§ TASK DETAILS:
Turn the records, starting at the beginning and stopping after the line that contains "Looking at the screenshot, I should tap(1097, 212).", into a two-column CSV with the headers instruction and response. Give one row per entry, with the text and the answer each in a single quoted field and line breaks replaced by spaces.

§ SUPPLIED ENTRIES:
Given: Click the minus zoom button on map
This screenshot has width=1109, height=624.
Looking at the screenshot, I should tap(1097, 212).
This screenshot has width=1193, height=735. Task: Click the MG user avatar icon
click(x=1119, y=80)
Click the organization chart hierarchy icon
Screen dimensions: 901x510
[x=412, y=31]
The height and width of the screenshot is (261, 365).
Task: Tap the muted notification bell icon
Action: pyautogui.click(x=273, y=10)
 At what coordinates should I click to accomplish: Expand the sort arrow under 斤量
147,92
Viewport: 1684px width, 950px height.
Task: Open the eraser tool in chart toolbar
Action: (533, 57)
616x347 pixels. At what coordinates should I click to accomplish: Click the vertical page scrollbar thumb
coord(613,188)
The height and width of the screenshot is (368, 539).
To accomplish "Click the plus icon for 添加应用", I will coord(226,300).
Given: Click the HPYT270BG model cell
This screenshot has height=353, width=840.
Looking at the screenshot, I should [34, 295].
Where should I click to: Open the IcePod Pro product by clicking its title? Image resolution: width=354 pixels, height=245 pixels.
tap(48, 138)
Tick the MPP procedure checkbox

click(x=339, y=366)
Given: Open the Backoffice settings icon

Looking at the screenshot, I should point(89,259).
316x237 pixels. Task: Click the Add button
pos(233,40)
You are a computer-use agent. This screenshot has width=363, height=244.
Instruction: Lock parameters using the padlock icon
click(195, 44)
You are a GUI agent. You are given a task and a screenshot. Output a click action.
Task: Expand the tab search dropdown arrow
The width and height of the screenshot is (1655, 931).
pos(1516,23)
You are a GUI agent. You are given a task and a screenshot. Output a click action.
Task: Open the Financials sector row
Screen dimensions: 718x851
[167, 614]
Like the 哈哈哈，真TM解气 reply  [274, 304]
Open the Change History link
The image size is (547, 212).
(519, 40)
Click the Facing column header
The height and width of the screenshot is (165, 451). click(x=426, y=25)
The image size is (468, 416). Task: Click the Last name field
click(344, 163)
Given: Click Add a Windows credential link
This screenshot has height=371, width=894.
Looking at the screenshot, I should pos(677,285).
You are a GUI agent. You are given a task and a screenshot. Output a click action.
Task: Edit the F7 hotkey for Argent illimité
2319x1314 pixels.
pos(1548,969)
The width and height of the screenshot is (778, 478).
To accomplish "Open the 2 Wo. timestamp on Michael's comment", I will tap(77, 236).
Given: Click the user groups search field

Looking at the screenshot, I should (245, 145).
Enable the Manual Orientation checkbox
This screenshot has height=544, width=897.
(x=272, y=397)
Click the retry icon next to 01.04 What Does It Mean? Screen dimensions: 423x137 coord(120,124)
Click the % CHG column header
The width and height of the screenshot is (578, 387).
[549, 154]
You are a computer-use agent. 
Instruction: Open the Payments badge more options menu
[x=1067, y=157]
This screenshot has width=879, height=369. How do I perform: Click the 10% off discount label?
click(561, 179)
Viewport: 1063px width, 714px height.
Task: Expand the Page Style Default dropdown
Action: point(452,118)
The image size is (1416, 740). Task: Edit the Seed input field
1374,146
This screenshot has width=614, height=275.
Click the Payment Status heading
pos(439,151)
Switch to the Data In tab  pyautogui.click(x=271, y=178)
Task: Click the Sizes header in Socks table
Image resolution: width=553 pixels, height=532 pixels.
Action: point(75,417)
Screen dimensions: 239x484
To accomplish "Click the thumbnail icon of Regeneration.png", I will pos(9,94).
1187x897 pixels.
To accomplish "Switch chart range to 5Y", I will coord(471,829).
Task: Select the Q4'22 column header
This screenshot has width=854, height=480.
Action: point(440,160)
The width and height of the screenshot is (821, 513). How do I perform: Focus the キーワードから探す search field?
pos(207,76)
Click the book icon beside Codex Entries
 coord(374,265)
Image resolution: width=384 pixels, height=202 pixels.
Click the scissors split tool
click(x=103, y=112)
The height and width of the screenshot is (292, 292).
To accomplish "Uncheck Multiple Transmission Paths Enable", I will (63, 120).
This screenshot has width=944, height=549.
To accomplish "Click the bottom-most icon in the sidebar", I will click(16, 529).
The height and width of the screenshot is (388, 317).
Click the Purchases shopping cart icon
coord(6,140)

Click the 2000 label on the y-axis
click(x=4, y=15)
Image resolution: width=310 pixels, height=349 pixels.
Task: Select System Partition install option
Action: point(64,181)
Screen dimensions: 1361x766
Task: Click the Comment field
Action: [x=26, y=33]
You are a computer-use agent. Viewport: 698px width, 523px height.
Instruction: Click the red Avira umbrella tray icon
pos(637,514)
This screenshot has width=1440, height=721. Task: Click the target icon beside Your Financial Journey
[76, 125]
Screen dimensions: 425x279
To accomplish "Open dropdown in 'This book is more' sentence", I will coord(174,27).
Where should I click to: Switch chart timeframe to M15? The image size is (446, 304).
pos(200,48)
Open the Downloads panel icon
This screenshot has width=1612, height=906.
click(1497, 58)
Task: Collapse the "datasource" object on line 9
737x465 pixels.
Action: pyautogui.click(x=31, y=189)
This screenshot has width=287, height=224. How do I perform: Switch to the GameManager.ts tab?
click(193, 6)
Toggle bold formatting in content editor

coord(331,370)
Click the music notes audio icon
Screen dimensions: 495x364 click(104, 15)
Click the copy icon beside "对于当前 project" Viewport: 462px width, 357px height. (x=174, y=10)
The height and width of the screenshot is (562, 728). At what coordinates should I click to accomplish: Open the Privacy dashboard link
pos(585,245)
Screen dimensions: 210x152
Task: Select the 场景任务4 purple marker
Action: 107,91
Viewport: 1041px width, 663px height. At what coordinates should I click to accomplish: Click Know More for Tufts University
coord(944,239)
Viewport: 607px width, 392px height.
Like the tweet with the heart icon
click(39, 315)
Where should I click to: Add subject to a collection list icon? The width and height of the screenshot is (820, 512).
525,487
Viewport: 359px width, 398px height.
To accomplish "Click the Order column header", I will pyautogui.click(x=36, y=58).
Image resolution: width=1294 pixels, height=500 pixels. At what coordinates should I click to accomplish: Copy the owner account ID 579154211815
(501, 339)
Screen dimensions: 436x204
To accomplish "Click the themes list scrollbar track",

§ FULL ANSWER:
instruction,response
"Given: Click the minus zoom button on map This screenshot has width=1109, height=624.","Looking at the screenshot, I should tap(1097, 212)."